Not as exciting, but not at all a thing to sneeze at is the Bat, Giant. Kinda surprising it wasn't taken care of in the Monster Manual. I have no bitching to do about this perennial classic, aside from saying that adding a dizzying sonic attack might spice up the mechanics a bit. However, I drew it anyway on account of it's fun to draw bats...



So: Blood Hawk. Not a crappy Christian metal band or a Thundercats villain, but just a slightly-more-optimistic-about-what-constitutes-prey version of a hawk. Problem with hawks as villains is anything a hawk can do as a villain, a crow or a stirge can do better. The other problem here is "bloodhawk" is a stupid stupid name. I decided "Blood Hawk" is what goblins call it when they stuff a hawk full of black powder and disease and send it winging its way after some distant foe. The hawk then explodes and gets infected blood all over the enemy. Problems solved.

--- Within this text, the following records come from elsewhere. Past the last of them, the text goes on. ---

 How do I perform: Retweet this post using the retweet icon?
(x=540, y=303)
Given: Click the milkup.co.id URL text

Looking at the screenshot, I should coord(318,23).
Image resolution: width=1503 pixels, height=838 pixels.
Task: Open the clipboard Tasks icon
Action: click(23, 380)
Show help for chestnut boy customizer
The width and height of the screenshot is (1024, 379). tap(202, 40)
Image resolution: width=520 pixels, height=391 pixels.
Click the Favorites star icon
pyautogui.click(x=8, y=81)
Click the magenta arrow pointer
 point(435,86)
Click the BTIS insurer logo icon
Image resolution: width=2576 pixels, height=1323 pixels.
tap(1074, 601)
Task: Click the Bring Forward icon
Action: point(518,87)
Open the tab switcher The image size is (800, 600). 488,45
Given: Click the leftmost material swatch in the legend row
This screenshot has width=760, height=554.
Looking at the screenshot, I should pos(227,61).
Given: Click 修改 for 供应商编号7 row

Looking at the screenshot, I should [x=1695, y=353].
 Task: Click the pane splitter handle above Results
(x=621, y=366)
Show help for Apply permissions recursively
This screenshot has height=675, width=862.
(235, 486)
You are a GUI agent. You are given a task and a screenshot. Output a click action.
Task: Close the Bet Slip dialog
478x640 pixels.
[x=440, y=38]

My take is that the giant bloodworm is the smart one. It is like possessed of a supreme but inhuman intelligence like the martians in Stranger in a Strange Land. It drinks the blood of gods. The polar worm, purple worm (though not the purple wyrm), remorhaz, etc., these are the mutant slave races descended from the wise old worms.




I decided the point of the Bunyip is it is indescribable but looks like different things to different people and its true form is just all screwy and it sits there in the center of the swamp being immobile and bizarre and waiting for like John Constantine to show up and ask where the Key To The Eighth Gate of Migraines is or whatever. Also, that name has to go. "Bunyip" may sound good in the antipodes, but here in forwardsland people eat hamburgers not the other way around. So I dub it the Unminion.